Yesterday, I was at the grocery store with the boys. We were getting the usual things we need to make breakfasts, lunches, and dinners for the week. While we will pick up an occasional bag of pretzels or chips, the majority of our shopping cart usually consists of fruit, vegetables, dairy products, meat, and grains/beans.
While cruising the aisles, Judd noticed this woman placing cartons of vanilla flavored soy milk in her basket. He wanted to know why she needed so many cartons. Sorry, Judd, I don’t know what motivates other shoppers, but let’s keep going.
We rolled past her again down another aisle. She was loading up on some sort of day-glo colored, sugar-free energy drink. Darn it if we didn’t just kept running into her. In the frozen foods, she was piling a stack of Lean Cuisines into her cart.
Please forgive me for being judgmental. But the woman was very overweight, and my first thought was that she was buying products that marketers cleverly promote as low-calorie and healthy.
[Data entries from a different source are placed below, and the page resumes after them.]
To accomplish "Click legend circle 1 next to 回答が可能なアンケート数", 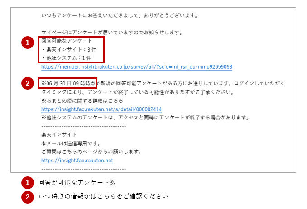I will (28, 183).
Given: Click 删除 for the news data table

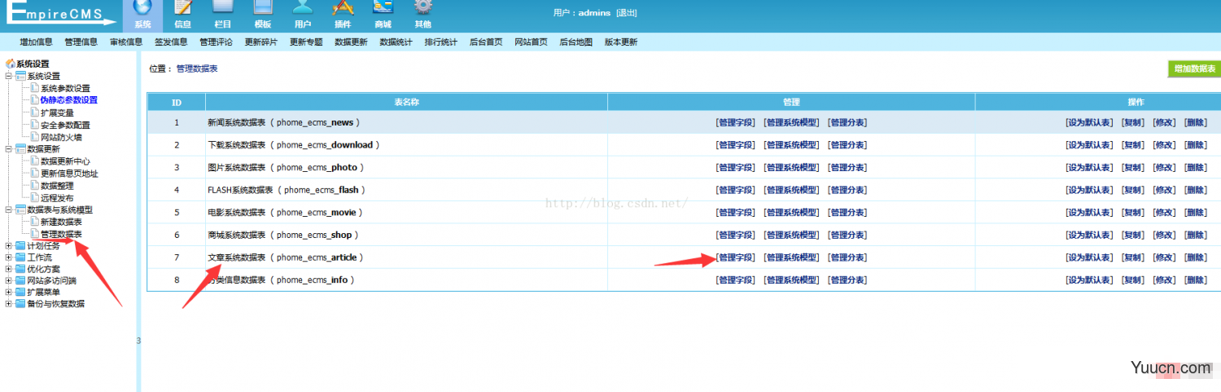Looking at the screenshot, I should (1196, 122).
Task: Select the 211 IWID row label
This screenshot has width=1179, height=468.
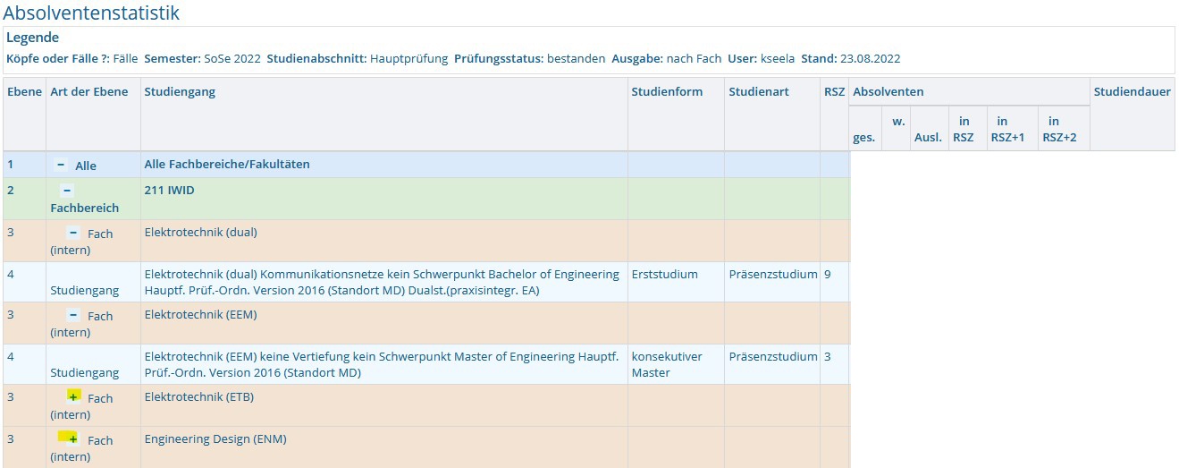Action: click(x=169, y=191)
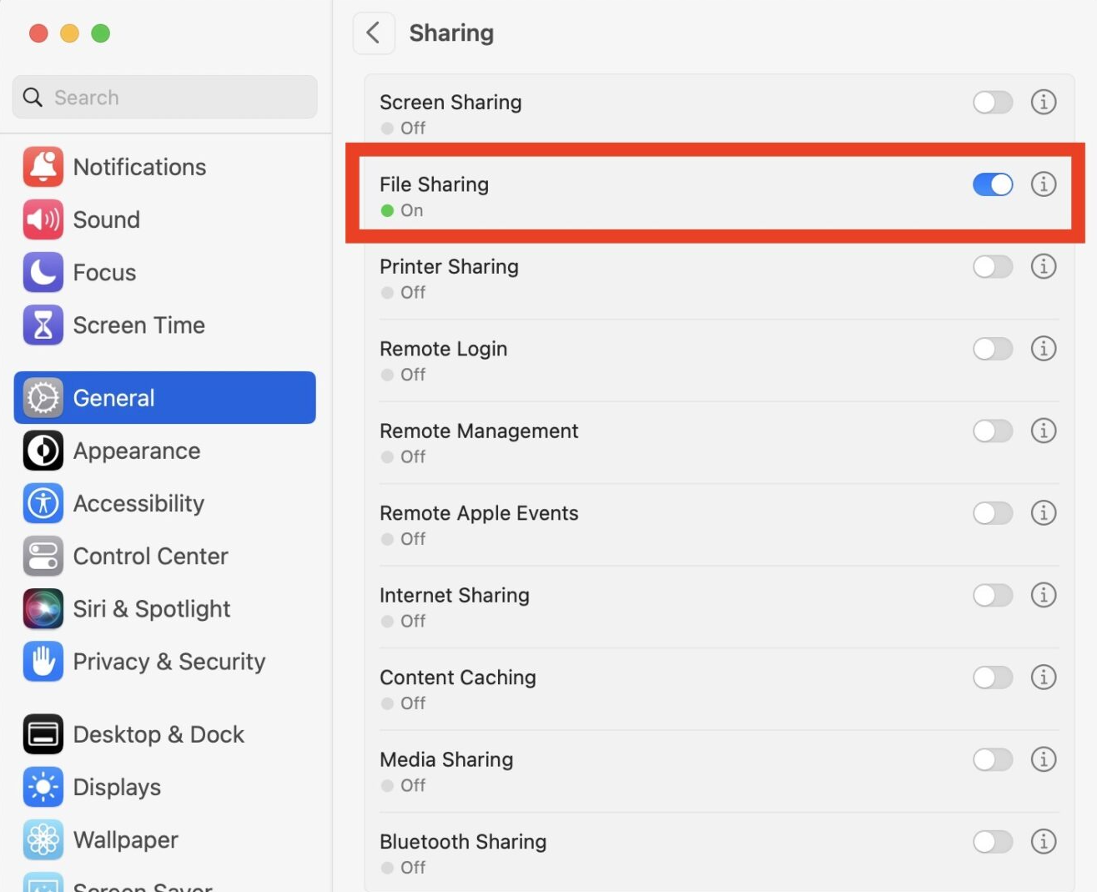Click the Notifications bell icon in sidebar
The image size is (1097, 892).
43,167
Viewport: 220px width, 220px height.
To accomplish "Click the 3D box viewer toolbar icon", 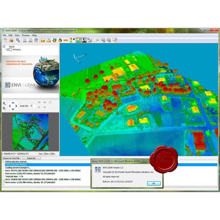I will [x=36, y=40].
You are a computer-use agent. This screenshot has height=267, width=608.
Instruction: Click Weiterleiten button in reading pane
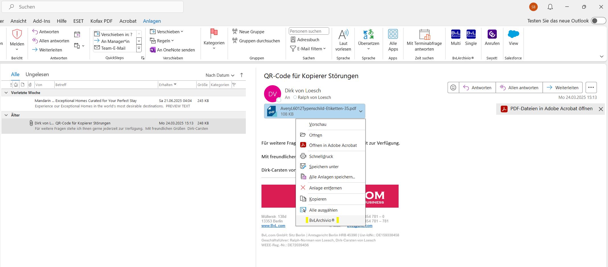pyautogui.click(x=562, y=87)
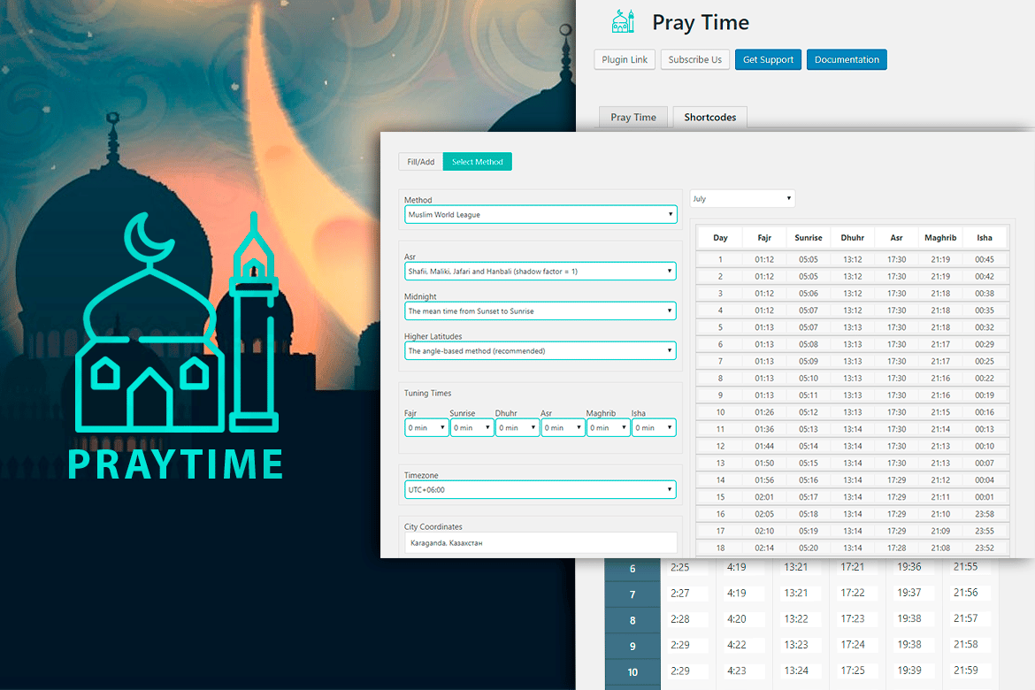This screenshot has width=1035, height=690.
Task: Switch to the Pray Time tab
Action: tap(633, 118)
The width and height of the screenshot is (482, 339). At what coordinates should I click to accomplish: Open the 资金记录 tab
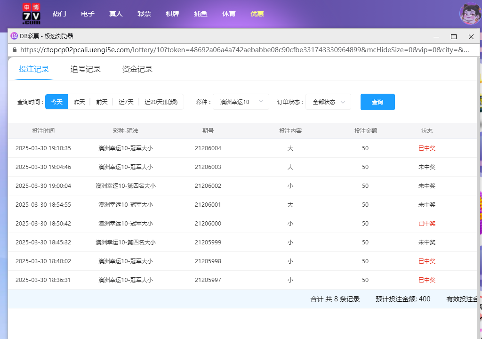tap(137, 68)
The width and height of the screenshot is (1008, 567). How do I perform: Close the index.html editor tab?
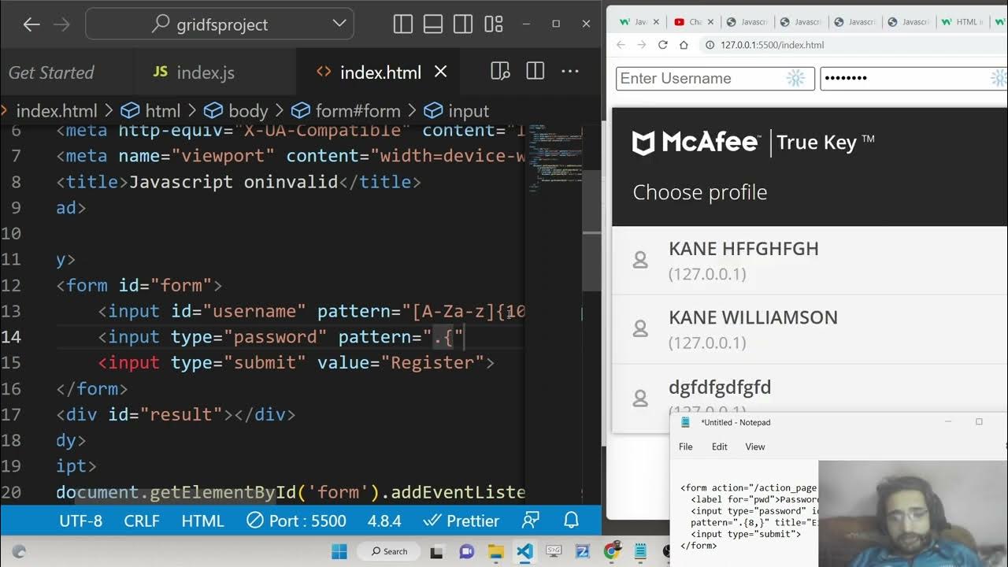click(x=441, y=72)
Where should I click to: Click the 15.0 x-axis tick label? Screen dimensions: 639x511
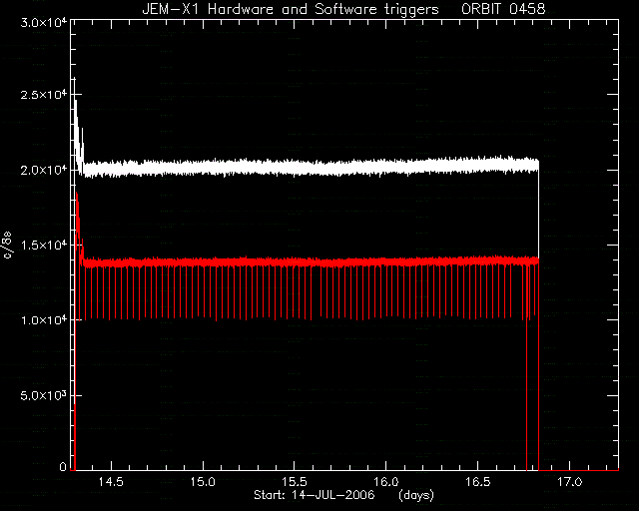click(203, 482)
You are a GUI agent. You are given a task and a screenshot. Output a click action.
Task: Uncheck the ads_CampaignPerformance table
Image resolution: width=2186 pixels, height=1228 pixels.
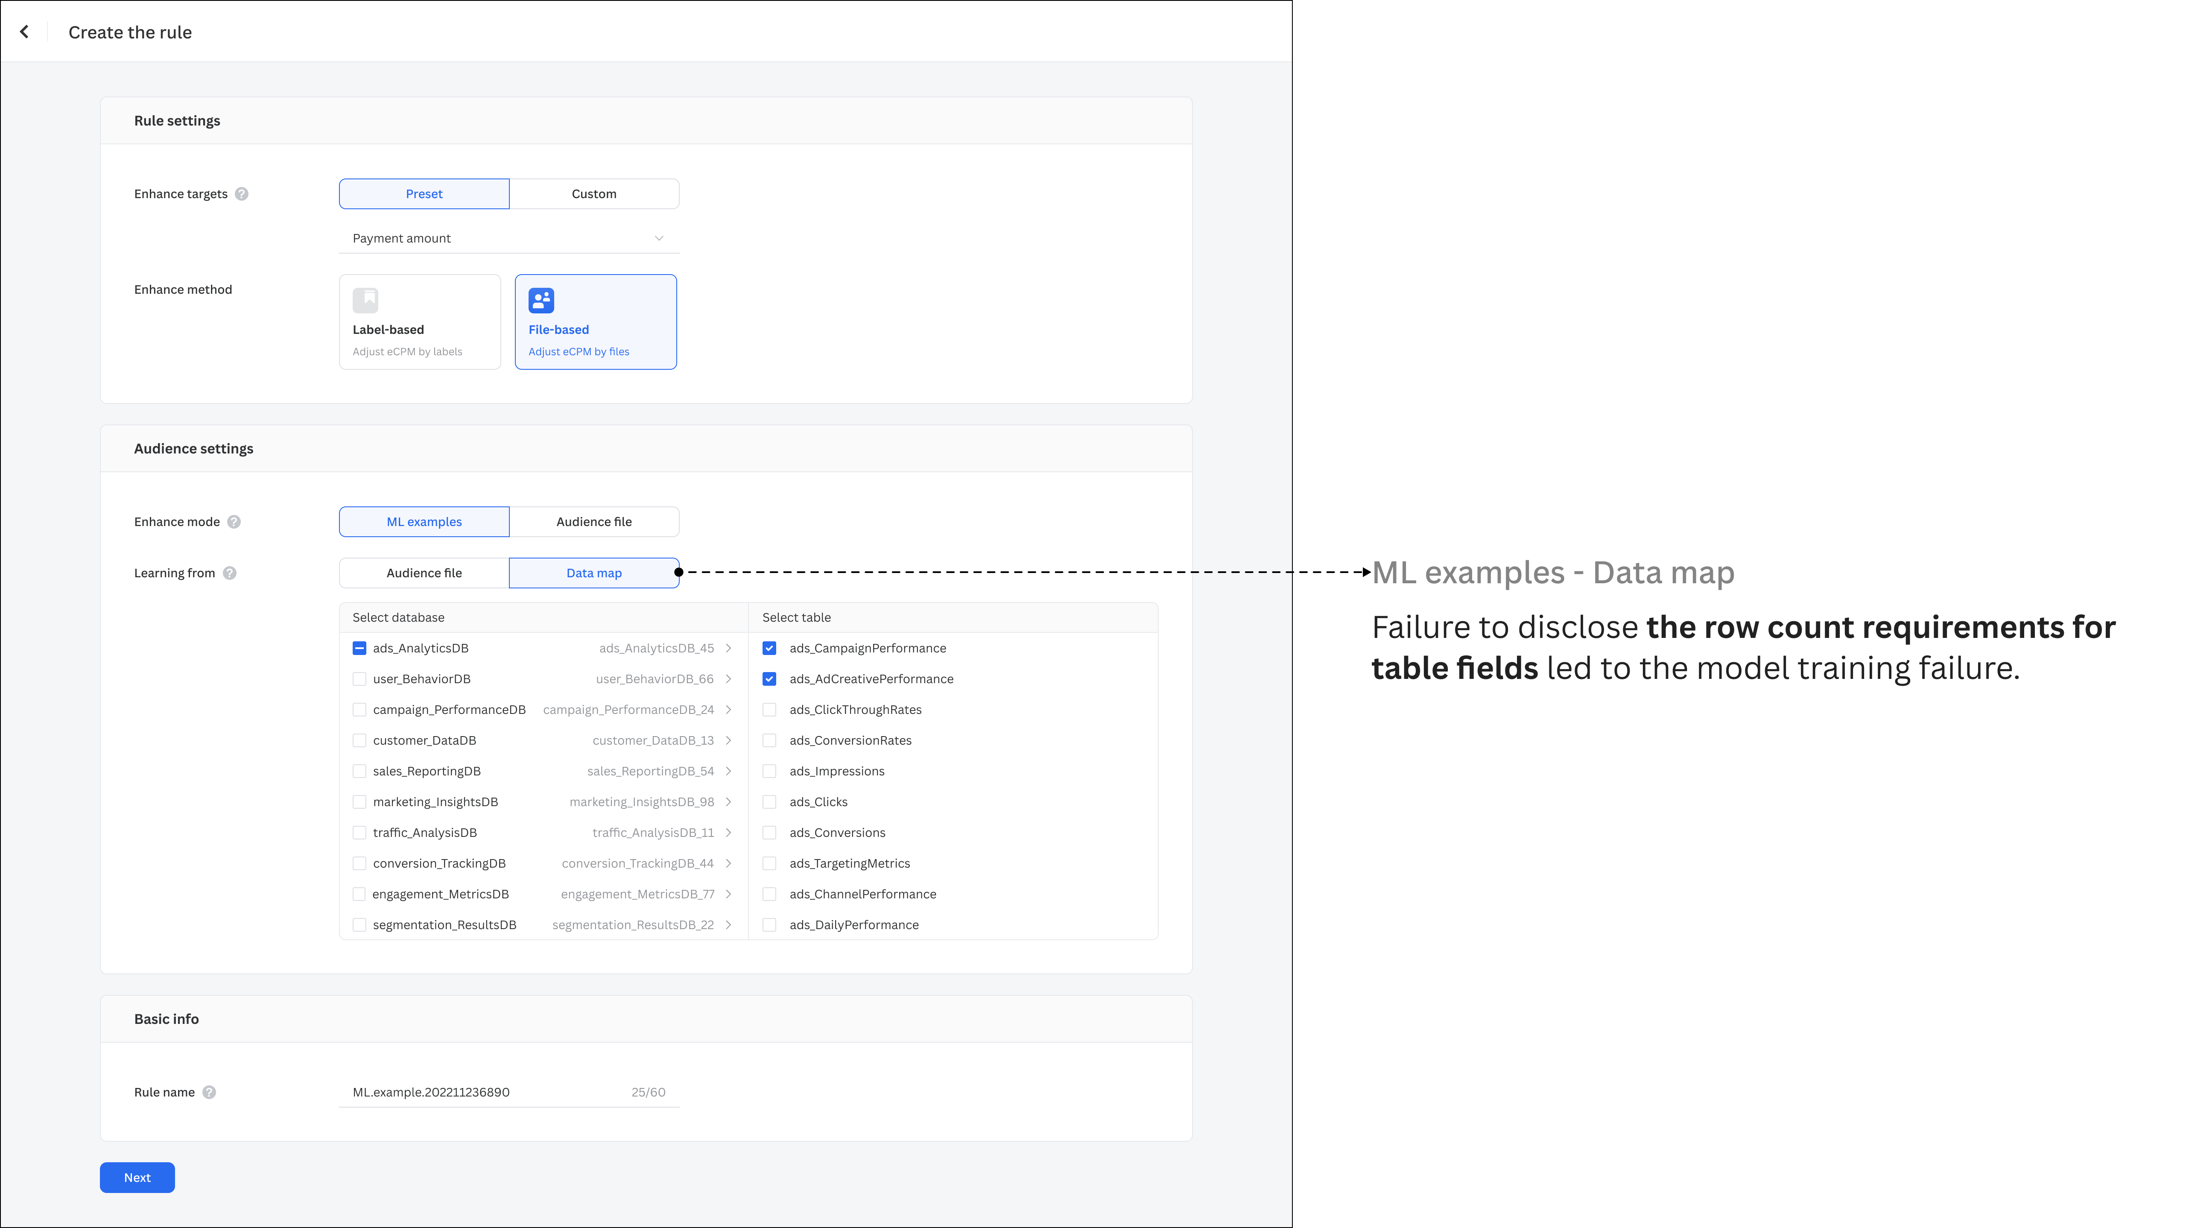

I know it’s not for me to judge, and she could have been buying items for a family member or a friend, but her story seemed pretty clear by looking at her shopping cart.
I have seen this very scenario countless times in the grocery store. A heavy-set person choosing processed and artificially sweetened and colored foods and drinks instead of the basics. Is there a connection between a person’s weight and the food that they’re choosing. I’m going out on a limb and saying a resounding YES!
And the sad thing is that these consumers truly believe that they are choosing products that will help them get healthier. It’s a vicious cycle and rather predatory on the part of marketers that know very well who they are targeting and how to position their products.
It’s my humble opinion, for what it’s worth, our population would be a whole lot healthier if we just used our kitchens – no frozen dinners, no deli counter takeout, no artificially flavored/colored convenience foods.
Cooking is fun, and homemade food just tastes better. It’s also not all that time-consuming. In the time it takes to heat up a Lean Cuisine, I can whip up a salad, an omelet, a sandwich, or countless other quick meals. And, I don’t get a plethora of preservatives and additives on my plate.
When you walk the aisles of the grocery store, it’s shocking to actually look at how many products are for people who don’t want to take the time to really cook and don’t apparently want to eat the basics. Real cheese tastes good. So do fresh vegetables, chicken that you cook yourself, beans, and oatmeal. Flour isn’t something to be afraid of, and real sugar in small amounts tastes way better than aspartame. How about water instead of diet drinks, too.
Ok, off of my soapbox. I have a flank steak to marinade for dinner tonight.